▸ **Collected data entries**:
§ §

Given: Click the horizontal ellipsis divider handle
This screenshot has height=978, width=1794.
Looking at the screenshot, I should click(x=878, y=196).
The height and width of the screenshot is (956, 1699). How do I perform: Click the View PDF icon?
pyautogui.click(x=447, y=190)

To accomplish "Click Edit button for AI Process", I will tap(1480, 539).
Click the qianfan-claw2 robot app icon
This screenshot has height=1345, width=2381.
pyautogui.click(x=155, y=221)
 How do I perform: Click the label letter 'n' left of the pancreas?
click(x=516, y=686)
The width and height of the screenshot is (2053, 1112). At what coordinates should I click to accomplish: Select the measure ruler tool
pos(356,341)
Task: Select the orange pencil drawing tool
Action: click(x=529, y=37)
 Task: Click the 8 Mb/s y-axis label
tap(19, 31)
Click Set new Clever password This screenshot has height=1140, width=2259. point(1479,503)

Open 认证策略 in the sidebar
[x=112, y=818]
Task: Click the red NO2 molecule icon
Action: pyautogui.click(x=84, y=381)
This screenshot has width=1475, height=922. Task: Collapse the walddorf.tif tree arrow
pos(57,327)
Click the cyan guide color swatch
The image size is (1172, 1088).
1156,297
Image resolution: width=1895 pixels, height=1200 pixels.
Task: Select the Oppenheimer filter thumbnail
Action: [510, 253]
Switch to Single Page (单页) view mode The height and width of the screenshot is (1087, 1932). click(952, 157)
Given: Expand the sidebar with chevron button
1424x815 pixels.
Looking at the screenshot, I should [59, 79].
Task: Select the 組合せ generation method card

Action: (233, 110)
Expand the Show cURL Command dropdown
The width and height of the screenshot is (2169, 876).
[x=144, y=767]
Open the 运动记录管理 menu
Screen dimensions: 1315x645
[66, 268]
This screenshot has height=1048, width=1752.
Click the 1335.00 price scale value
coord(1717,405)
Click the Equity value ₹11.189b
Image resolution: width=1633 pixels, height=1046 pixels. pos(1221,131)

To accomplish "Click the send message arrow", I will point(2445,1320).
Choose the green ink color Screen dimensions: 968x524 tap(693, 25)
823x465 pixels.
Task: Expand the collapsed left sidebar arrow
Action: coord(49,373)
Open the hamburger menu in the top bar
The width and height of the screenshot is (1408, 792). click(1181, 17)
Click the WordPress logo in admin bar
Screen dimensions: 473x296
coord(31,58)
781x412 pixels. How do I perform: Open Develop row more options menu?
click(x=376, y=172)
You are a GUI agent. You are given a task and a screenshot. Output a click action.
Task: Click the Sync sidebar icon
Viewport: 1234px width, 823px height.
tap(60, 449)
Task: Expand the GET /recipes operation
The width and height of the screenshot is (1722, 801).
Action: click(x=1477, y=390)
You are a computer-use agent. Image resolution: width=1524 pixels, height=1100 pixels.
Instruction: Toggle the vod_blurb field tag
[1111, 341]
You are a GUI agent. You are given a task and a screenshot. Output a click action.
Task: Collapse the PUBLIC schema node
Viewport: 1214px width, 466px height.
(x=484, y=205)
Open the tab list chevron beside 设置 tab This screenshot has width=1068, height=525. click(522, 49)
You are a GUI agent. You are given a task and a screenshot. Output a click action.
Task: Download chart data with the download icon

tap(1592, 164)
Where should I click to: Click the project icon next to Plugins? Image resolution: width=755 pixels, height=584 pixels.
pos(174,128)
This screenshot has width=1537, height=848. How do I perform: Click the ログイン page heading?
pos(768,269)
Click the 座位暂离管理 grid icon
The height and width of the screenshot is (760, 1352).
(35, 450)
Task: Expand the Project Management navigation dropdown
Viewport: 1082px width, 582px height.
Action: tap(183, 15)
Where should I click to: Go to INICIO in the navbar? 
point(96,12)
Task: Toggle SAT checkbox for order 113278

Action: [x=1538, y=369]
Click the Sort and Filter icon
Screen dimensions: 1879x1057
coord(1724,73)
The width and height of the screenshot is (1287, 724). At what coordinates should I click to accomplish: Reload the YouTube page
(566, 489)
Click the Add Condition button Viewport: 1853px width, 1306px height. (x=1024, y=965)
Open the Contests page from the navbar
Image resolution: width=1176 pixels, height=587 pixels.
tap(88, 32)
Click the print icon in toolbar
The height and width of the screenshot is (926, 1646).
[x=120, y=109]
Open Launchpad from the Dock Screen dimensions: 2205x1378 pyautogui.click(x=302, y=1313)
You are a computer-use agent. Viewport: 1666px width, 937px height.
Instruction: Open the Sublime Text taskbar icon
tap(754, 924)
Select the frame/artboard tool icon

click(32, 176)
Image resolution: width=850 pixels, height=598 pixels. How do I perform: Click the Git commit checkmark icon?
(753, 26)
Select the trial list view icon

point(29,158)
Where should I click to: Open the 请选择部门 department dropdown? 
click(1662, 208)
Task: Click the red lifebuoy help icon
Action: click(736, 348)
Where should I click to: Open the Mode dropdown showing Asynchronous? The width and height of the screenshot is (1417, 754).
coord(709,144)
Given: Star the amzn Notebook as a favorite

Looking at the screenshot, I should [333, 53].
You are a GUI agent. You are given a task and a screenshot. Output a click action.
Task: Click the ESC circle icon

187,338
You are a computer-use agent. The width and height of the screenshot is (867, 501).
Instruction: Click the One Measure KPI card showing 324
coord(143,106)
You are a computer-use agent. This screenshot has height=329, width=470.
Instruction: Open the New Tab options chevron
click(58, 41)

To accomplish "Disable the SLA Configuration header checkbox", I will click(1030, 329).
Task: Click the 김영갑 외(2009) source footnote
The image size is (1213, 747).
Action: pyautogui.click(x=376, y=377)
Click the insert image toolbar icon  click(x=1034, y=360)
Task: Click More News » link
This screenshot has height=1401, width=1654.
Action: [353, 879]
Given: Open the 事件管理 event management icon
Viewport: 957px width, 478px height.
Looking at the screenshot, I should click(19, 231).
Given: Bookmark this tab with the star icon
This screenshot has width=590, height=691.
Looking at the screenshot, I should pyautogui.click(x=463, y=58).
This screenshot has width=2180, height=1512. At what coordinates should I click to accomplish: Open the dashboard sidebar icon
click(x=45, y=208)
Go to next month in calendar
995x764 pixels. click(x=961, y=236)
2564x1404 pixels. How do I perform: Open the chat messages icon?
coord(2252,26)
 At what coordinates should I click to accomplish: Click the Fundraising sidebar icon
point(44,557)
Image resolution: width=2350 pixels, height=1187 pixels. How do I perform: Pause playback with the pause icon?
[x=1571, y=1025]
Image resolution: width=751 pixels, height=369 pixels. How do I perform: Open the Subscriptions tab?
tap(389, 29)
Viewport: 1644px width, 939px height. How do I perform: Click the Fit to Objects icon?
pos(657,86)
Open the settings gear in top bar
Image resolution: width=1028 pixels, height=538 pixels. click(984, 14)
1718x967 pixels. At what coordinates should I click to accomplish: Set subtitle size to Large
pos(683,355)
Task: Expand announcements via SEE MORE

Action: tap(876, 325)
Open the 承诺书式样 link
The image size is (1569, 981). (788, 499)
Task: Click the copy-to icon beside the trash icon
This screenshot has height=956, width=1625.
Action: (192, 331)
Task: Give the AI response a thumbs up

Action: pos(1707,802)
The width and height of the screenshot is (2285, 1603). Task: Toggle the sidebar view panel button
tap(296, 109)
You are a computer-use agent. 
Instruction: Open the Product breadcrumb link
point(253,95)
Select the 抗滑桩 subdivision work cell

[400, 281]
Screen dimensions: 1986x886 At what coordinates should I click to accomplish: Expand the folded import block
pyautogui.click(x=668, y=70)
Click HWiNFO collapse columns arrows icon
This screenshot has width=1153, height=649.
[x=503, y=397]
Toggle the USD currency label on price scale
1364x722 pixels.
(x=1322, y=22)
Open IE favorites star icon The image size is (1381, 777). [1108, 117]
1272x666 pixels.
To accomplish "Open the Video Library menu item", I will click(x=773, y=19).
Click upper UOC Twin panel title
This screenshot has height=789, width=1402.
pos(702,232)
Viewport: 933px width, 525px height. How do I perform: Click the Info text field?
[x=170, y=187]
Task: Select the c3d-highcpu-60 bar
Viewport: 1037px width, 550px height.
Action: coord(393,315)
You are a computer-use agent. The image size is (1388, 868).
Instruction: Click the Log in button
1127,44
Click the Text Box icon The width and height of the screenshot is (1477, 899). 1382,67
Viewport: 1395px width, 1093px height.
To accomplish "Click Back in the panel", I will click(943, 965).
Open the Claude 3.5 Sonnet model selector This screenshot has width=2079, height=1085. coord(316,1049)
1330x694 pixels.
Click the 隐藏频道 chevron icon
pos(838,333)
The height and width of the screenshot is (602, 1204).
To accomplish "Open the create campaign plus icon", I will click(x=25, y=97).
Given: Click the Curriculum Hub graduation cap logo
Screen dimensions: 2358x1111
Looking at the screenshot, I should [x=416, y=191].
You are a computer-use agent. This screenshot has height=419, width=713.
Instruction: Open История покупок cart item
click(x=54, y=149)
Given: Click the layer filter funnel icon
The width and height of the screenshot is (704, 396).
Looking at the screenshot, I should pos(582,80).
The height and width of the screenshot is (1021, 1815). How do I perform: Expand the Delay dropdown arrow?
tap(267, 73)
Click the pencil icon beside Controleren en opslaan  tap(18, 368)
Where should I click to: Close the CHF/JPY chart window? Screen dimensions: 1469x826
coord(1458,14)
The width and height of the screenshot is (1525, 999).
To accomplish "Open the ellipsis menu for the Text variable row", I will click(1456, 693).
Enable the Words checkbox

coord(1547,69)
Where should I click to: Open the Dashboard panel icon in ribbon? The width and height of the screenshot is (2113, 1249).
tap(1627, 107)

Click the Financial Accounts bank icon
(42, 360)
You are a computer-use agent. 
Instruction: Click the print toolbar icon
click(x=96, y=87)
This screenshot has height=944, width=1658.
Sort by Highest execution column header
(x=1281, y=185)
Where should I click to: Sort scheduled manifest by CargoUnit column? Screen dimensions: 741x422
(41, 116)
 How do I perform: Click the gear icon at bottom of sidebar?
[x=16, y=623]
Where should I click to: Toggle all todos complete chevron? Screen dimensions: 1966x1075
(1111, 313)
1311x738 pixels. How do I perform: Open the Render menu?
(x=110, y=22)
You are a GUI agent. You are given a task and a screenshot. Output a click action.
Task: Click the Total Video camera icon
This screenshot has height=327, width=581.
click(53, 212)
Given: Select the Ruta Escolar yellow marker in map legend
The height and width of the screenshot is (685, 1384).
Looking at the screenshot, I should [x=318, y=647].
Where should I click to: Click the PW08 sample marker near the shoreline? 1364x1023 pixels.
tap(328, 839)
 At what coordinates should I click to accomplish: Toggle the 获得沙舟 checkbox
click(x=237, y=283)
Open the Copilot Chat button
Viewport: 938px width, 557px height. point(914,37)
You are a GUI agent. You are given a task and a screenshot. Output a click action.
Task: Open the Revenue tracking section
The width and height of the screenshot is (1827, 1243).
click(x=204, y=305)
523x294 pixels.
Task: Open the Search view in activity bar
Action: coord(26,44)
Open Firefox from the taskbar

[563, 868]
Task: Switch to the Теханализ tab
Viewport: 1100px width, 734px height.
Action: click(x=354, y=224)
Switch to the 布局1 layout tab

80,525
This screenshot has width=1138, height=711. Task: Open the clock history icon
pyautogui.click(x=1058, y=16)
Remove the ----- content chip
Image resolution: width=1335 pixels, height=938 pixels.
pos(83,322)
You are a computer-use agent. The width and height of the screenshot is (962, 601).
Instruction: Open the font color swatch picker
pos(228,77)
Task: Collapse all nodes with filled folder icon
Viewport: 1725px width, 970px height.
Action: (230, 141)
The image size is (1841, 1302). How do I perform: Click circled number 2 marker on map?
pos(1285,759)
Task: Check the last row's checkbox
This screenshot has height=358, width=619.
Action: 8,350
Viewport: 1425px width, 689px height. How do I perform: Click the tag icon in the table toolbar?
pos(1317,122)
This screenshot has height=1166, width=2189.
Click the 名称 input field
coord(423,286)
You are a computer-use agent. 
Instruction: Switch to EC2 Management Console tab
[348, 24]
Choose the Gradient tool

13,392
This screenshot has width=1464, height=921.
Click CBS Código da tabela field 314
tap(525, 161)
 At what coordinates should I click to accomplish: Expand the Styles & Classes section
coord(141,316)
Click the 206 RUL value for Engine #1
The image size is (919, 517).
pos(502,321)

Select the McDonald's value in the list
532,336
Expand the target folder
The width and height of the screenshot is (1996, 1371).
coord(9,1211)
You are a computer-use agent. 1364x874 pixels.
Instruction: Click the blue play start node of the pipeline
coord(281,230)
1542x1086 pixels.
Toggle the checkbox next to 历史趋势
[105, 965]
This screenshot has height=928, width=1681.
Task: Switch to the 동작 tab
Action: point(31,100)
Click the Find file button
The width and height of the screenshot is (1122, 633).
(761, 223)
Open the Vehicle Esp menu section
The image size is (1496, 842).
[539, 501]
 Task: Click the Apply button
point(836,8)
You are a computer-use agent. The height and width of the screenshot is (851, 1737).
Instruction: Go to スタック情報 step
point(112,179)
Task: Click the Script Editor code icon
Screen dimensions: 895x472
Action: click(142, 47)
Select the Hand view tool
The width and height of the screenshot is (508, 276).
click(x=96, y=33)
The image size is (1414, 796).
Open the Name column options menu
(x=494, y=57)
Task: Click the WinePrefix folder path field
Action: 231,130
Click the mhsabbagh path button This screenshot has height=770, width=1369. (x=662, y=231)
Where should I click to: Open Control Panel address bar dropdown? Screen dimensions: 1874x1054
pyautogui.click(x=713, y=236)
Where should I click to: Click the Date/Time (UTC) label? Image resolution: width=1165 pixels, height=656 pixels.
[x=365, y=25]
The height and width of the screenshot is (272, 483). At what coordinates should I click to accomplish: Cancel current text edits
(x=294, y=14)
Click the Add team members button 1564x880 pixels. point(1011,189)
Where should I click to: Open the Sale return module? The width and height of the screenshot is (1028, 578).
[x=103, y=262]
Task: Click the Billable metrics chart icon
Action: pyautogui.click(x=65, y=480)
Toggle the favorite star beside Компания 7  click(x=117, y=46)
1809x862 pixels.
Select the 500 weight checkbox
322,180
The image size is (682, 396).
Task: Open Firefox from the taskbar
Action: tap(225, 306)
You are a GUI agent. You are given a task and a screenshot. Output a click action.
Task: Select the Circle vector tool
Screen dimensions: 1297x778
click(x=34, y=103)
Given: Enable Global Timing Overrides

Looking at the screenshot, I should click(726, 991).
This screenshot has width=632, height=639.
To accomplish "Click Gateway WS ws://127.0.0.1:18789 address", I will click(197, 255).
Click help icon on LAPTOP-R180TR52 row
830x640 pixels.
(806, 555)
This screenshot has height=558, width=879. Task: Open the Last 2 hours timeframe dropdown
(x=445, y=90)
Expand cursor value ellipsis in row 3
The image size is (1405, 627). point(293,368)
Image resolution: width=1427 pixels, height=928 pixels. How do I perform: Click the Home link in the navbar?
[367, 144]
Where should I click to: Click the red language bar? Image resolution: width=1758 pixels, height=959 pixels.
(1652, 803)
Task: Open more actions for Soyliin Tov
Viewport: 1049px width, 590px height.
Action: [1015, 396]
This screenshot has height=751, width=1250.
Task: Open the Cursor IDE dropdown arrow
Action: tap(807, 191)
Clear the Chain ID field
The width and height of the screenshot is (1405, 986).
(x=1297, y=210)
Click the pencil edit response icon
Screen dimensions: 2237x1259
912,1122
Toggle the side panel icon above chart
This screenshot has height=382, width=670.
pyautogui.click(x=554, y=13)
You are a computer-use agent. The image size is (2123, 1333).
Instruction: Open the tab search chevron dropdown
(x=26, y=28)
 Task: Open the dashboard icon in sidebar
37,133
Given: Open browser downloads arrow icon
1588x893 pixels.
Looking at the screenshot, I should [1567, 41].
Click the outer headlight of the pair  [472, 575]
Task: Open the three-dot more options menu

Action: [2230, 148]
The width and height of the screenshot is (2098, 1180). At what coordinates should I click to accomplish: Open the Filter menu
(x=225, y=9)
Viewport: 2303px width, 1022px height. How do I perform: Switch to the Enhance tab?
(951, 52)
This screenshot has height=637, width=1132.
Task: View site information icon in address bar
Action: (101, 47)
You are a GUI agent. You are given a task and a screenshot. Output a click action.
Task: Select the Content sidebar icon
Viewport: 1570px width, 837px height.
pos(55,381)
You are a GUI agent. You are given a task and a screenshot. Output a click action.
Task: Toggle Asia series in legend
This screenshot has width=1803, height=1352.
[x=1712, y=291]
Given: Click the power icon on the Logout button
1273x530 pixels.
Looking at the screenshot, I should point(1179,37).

§ §

▸ **What you should do**:
Starting at the line that has "Given: Star the amzn Notebook as a favorite" in the records above, restate word for word every line until the one that has "Task: Click More", and include that one as well.

▸ **Response below**:
Given: Star the amzn Notebook as a favorite

Looking at the screenshot, I should [333, 53].
You are a GUI agent. You are given a task and a screenshot. Output a click action.
Task: Click the ESC circle icon

187,338
You are a computer-use agent. The width and height of the screenshot is (867, 501).
Instruction: Click the One Measure KPI card showing 324
coord(143,106)
You are a computer-use agent. This screenshot has height=329, width=470.
Instruction: Open the New Tab options chevron
click(58, 41)

To accomplish "Disable the SLA Configuration header checkbox", I will click(1030, 329).
Task: Click the 김영갑 외(2009) source footnote
The image size is (1213, 747).
Action: pyautogui.click(x=376, y=377)
Click the insert image toolbar icon  click(x=1034, y=360)
Task: Click More News » link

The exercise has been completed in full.